Нет ничего более далекого от реального социализма, чем христианство первых веков, и их ничто не объединяет, кроме открытой смены всех ценностных координат и отрицания старого мира в любых его проявлениях. В том числе — в «словесном». Нет, с другой стороны, ничего более далекого друг от друга, чем богословский трактат и советская литературная пародия, — но общность социокультурной ситуации способна на чудеса, и вот, посмотрим, что и как писал один из лучших стилистов ранней патристики Гермий о своих предшественниках, римских философах: все у них запутано; я то соглашаюсь с Анаксагором, то с Парменидом, то с Анаксименом. «Но против этого восстает с грозным видом Эмпедокл и из глубины Этны громко восклицает: начало всего — ненависть и любовь Прекрасно, Эмпедокл, иду за тобой до самого огненного кратера. Но на другой стороне стоит Протагор и удерживает меня, говоря: предел и мера вещей есть человек (…) Иначе измеряет мир Пифагор, я снова, вдохновленный, оставляю дом, отечество, жену, детей, и, ни о чем более не заботясь, возношусь в самый эфир, взяв у Пифагора мерку, начинаю мирить огонь».

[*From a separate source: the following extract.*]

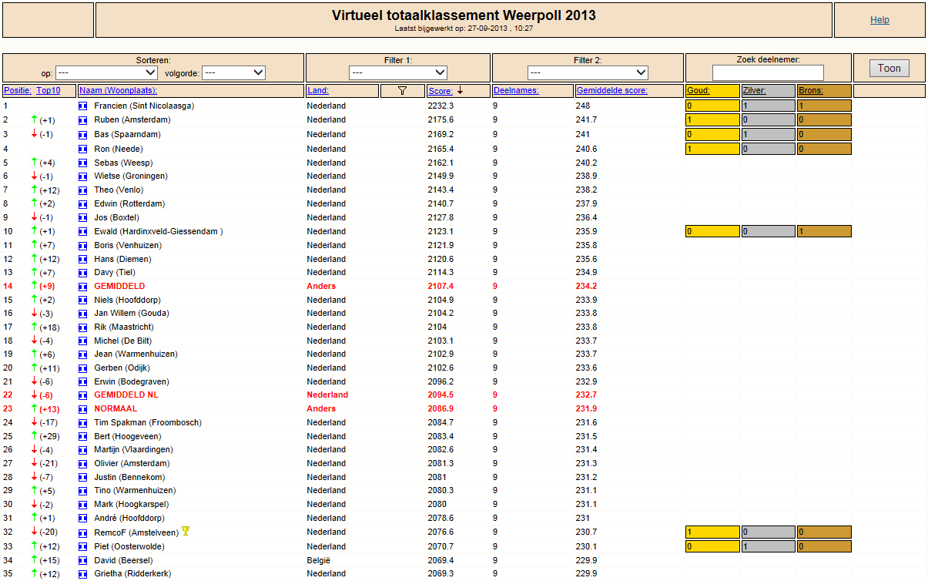Click the blue icon next to Theo (Venlo)

click(83, 190)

Что это, как не трактат с элементами «научновеселой» пародии, причем пародии, основанной на стилизации? Что это, как не отрицаемая тема с предлагаемыми в качестве нового идеального образца вариациями? Иными словами, с помощью пародии как литературного приема Гермий отсекает ветвь языческой словесности от христианского древа и одновременно — использует через стилизацию, все богатство античной риторической культуры, все разнообразие античного философского языка. То есть — отсеченную ветвь вновь прививает!

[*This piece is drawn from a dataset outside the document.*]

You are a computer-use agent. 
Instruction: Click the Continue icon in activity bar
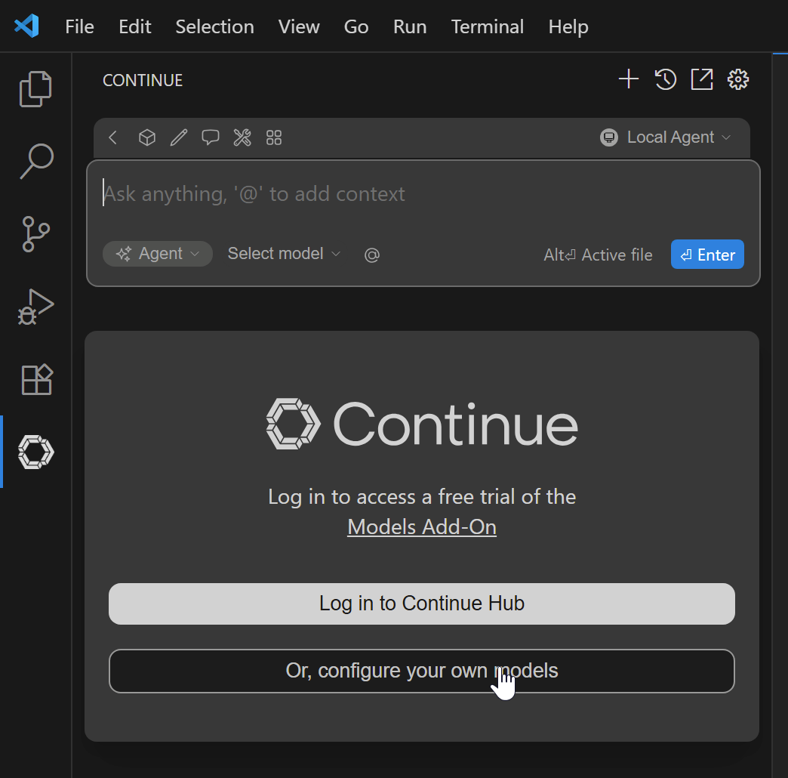[35, 452]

Никому (не грех еще раз оговориться) не придет в голову сравнивать выдающегося религиозного писателя и непритязательных харьковских студентов, но объективно именно им выпало решить ту же задачу — со смехом, пародируя и стилизуя, привить ветвь мировой поэтической традиции к насаждаемому дичку новой словесности. Сами не подозревая о том, они выполнили большую историко-культурную миссию и только поэтому стали «классиками на час», а их книга — классикой навсегда. Их личные дарования были тут почти ни при чем: написанные ими позже, вплоть до 1960-х годов пародии попросту плохи.
Старушка в чепце из оборок гофре
(Такой бы писал ее Рембрандт ван Рейн)
Ласкала козленка, тая под фуфайкой
Не сердце — любовью пылающий факел,—
если кто-то в этих гладких ритмах, вялых рифмах и захудалых метафорах позднеромантического образца узнает Андрея Вознесенского, то его можно поздравить с особенно чутким поэтическим слухом. История однократно вознесла авторов «Парнаса дыбом» до большого творчества именно потому, что они весело выполнили задание, стоявшее тогда перед культурой в целом. И не только они; другие представители цеха — тоже.

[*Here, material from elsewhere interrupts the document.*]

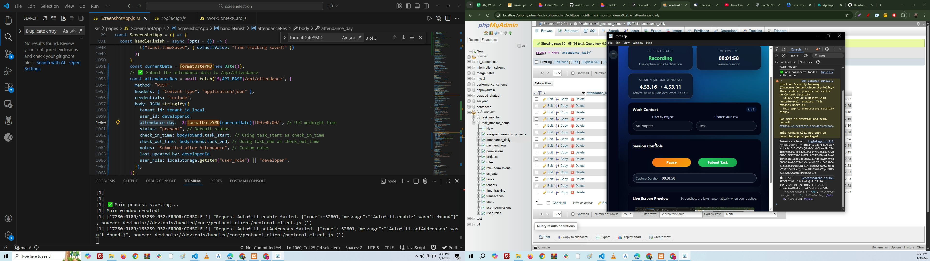Tick the lower Show all checkbox
Screen dimensions: 930x261
[573, 214]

Подкрепим рассуждение ярким примером из предисловия Б. Сарнова к двухтомнику «Советская литературная пародия». Пародийный (и опять же классический) роман Ильфа и Петрова «Двенадцать стульев», работа над которым шла параллельно с первыми изданиями «Парнаса дыбом», перенасыщен культурными реминисценциями. Начиная с текста телеграммы Бендера «Графиня изменившимся лицом бежит пруду», взятой из сообщения корреспондента газеты «Речь», «о некоторых обстоятельствах, сопутствующих уходу Л. Н. Толстого из Ясной Поляны», а также «явного пародийного намека» в истории гусара-схимника на толстовского «Отца Сергия» и кончая письмами отца Федора, пародирующими (поточному наблюдению Б. Сарнова) книгу «Письма Ф. М. Достоевского к жене» (Центрархив, «Гос. изд-во», 1926). Так что собственно советская, полностью принадлежащая этому этапу нашей истории литература впервые выходит на классический уровень именно в пародийных вещах, ибо то, что раньше можно было делать как бы не задумываясь, по свободному ходу ассоциации, теперь нужно делать как бы полушутя, со стыдливым смешком, будто берешь не свое и обязуешься вскорости положить, где лежало. Только смешная пародия позволяет всерьез подключиться к энергии культурного контекста, только смех обеспечивает реакцию нейтрализации, которая предотвращает неизбежное в таких случаях отторжение ткани. Попытка же серьезного диалога с классикой чаще всего у поэтов послеблоковских поколений оборачивается тем, что именуется не вполне понятным и применимым только в пределах XX века словом «книжность»[104]. Книжная пыль покрывает такие стихи — над ними не плачешь, не смеешься, даже не зеваешь — над ними чихаешь.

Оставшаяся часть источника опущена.